Recommendation: start with documents, prove with video. Document extraction pays for the program in one quarter with almost no risk, while the self-checkout golden set is built. Do not sign a video-AI vendor before the eval set exists.
1 · Use-case & value map
| Use case | Data | Est. value | Verdict |
|---|---|---|---|
| Receiving-dock document extraction | Scanned invoices, bills of lading | $1.1M/yr | Do first |
| Self-checkout loss detection | Existing camera feeds | $2.8M/yr | Pilot in 5 stores |
| Shelf-gap & planogram compliance | Existing camera feeds | $900K/yr | Phase 2 |
| Customer journey heat-mapping | Camera feeds | Unclear | Defer |
| Supplier email triage | Text only | $120K/yr | Not multimodal |
- Receiving-dock document extraction: Highest certainty, lowest risk. Off-the-shelf document AI covers 90% of formats; 6-week payback.
- Self-checkout loss detection: Biggest prize — shrink at self-checkout is 3.5× staffed lanes. Needs an eval set before any vendor bake-off.
- Shelf-gap & planogram compliance: Same camera infrastructure as loss detection; sequence it second to reuse the eval and edge stack.
- Customer journey heat-mapping: No owner for the output and no decision it would change today. Revisit after Phase 2.
- Supplier email triage: Real value, but a text-only workflow tool — do not burden the multimodal program with it.
2 · Reference architecture
Two pipelines, one evaluation backbone:
- Documents (cloud): receiving-dock scans → hosted document AI → validation UI for exceptions → ERP. Buy the extraction; build only the thin validation and routing layer.
- Video (edge): camera feeds → edge inference boxes per store (existing NVR closets have rack space and power) → event clips + metadata to cloud for review and retraining. Store bandwidth makes cloud-first video unworkable.
- Eval backbone (shared): golden sets, per-store accuracy dashboards, drift alerts. Every model — bought or built — is measured on the same harness before and after deployment.
3 · Production & reliability gaps
- No evaluation set. No labeled examples of shrink events or extraction ground truth. Every vendor demo is unfalsifiable until this exists. Build a 500-example golden set in weeks 1–2.
- Store network constraints. 6,800 cameras stream to in-store NVRs on 100Mbps links.

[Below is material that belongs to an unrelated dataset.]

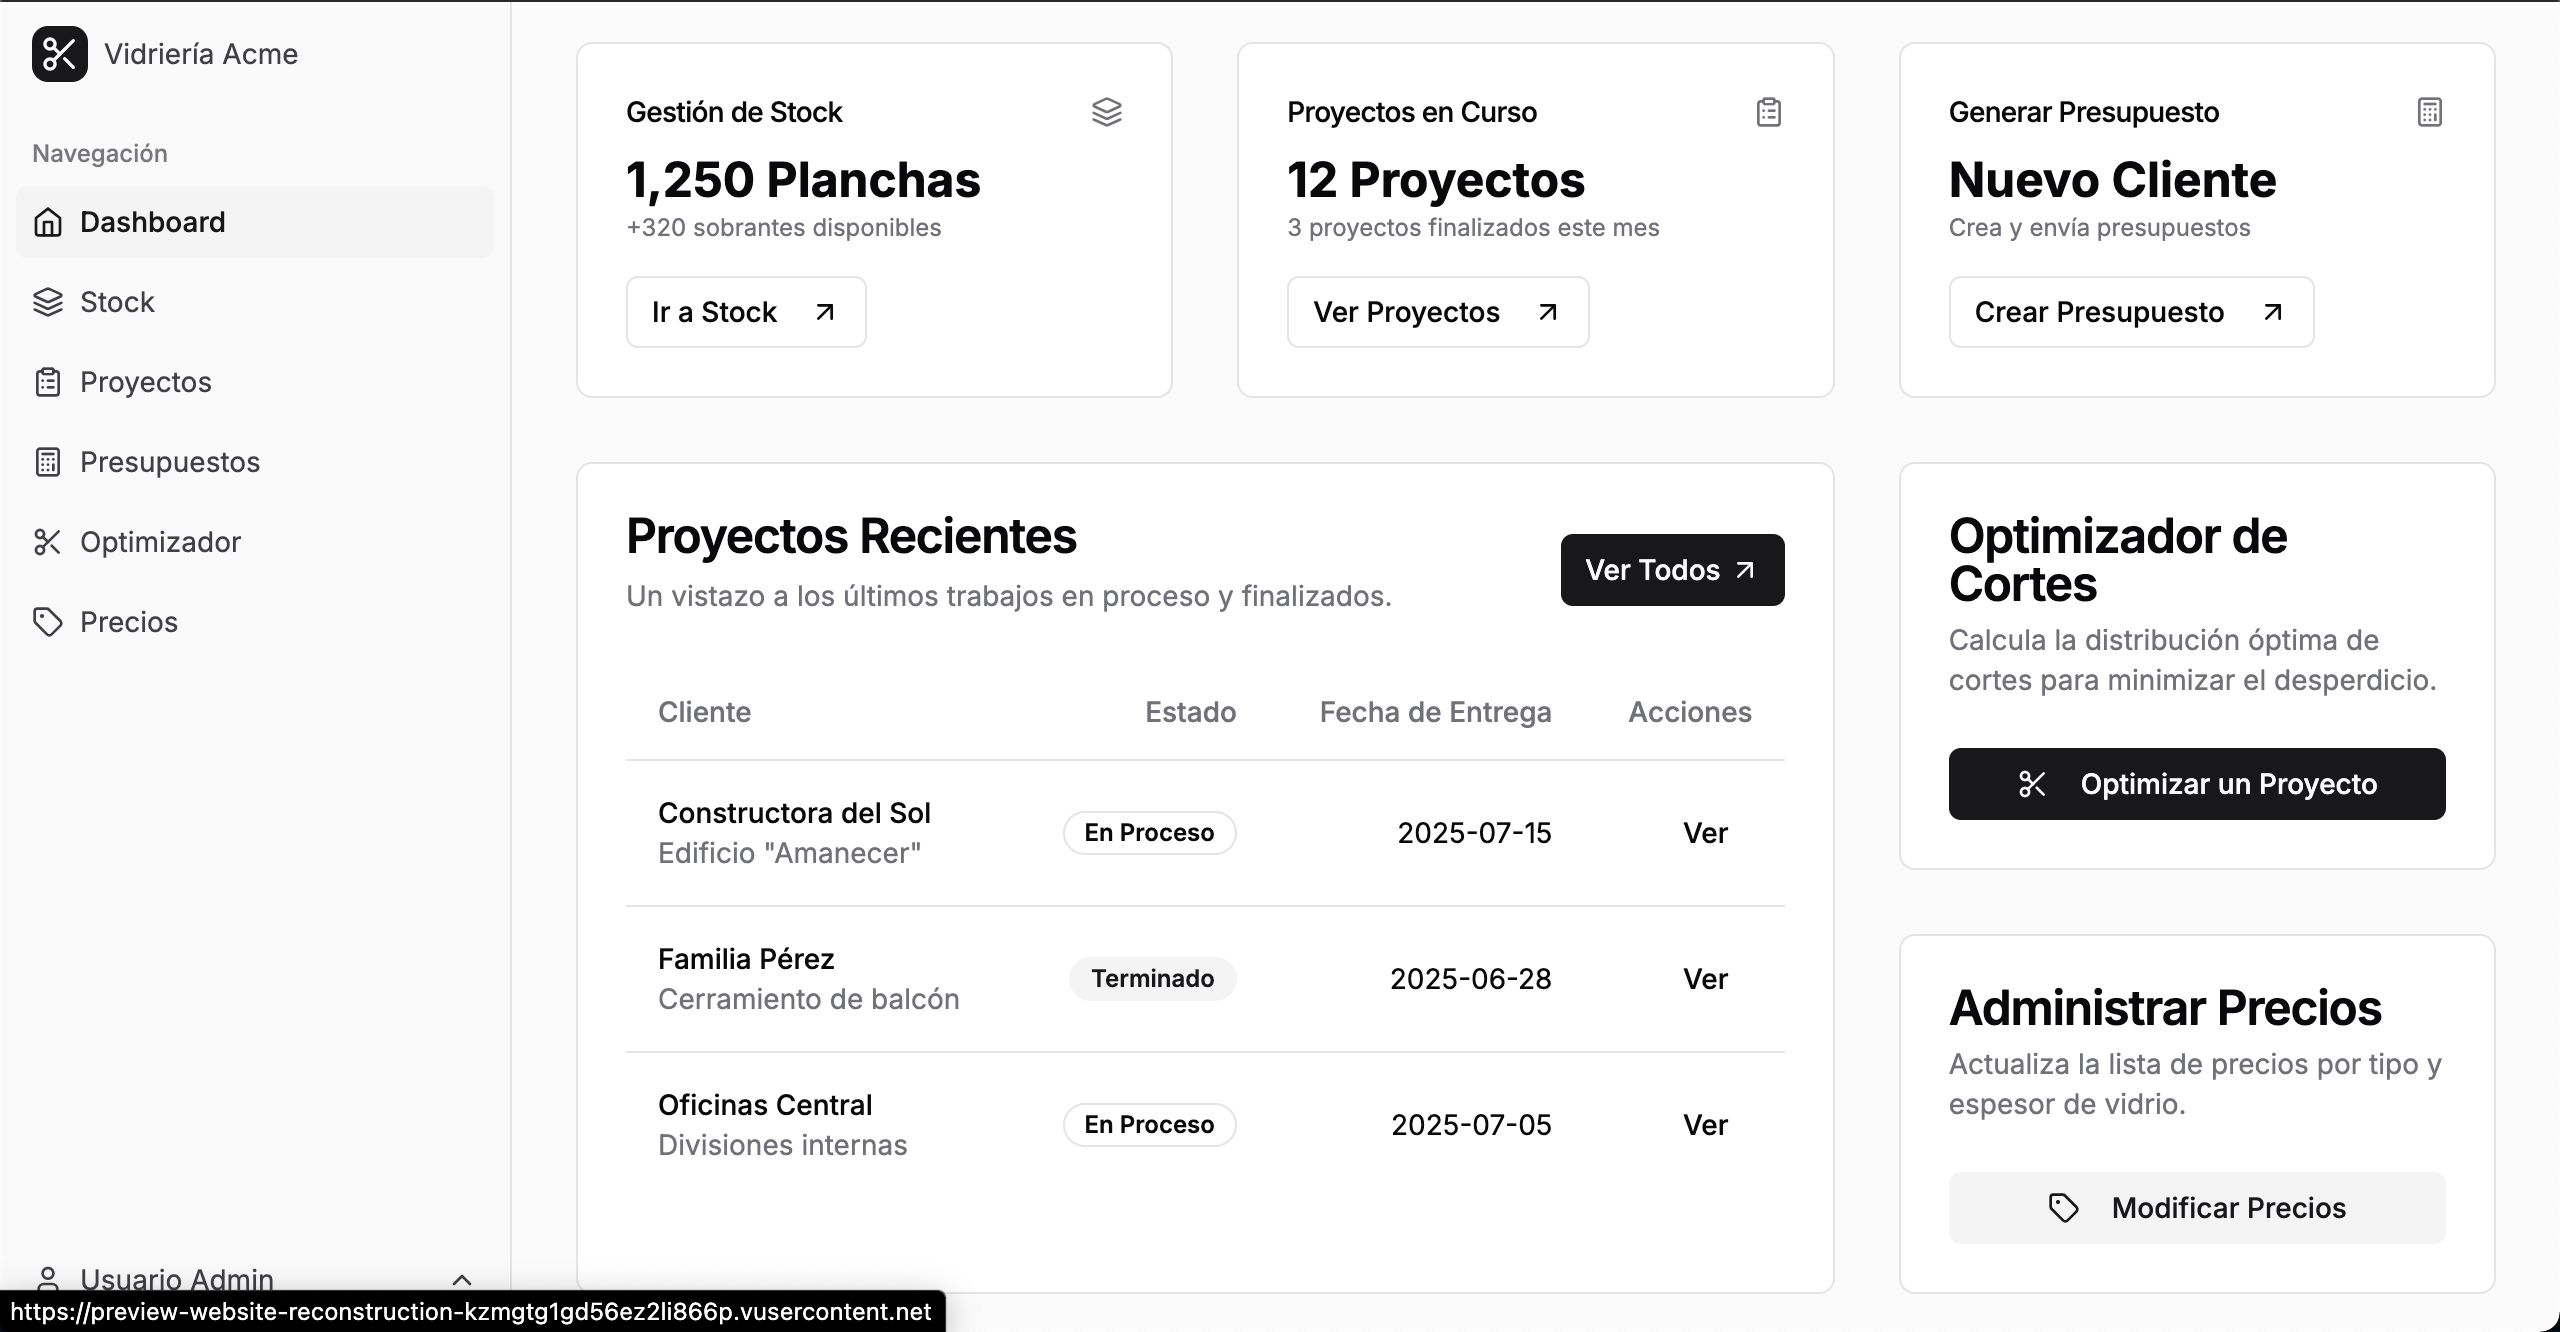2560x1332 pixels.
Task: Open Proyectos via its clipboard icon
Action: click(49, 382)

Cloud-only inference is a non-starter for video; plan edge inference, cloud for documents.
- No monitoring or drift plan. Store lighting, seasonal displays, and camera bumps will degrade accuracy silently. Production plan includes per-store accuracy dashboards and drift alerts.
- Single-person data team. One data engineer supports BI today. The roadmap assumes buy-over-build until a second hire lands.
4 · Roadmap
- Weeks 1–6Ship document extraction at the receiving dock (buy: hosted document AI + thin validation UI). Build the shrink golden set in parallel.
- Weeks 7–16Self-checkout loss detection pilot in 5 stores against the golden set. Vendor bake-off, edge deployment pattern, human-review loop.
- Quarter 3+Scale winner to all 85 stores; add shelf-gap detection on the same stack. Hire the second data engineer before this phase.